Di fronte a un simile quadro Draghi non ha scelta, dovrà procedere in un complicato slalom fra i problemi, sperando che la crescita economica record del 2021 non venga vanificata dall’ impennata abnorme del prezzo dell’energia. Nei giorni scorsi, dopo un colloquio con Mattarella che sapeva di approvazione, il premier aveva strigliato i partiti. L’invito a non creare problemi a ogni passo era tanto legittimo quanto opportuno. Ma la minaccia di mollare tutto appare oggi una pistola scarica: nel cielo della politica italiana si addensano nubi tali da rendere impensabile un abbandono della nave. Ci sono i provvedimenti legati al Pnrr da implementare, un sacco di riforme da scrivere, i progetti da avviare per spendere bene i fondi europei. 

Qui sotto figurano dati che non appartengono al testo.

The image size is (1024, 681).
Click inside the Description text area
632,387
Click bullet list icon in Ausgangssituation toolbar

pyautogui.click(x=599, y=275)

Ancor più di prima non si può fallire, è l’unica maniera che abbiamo di rispondere alla crisi economica che la guerra potrebbe portare. Ovviamente quel che vale per Draghi, vale anche per i partiti. Nessuno può permettersi di rompere oggi. La litigiosa maggioranza che si è messa insieme un anno fa su spinta decisiva del Quirinale, sembra condannata a stare insieme, almeno per un altro po’.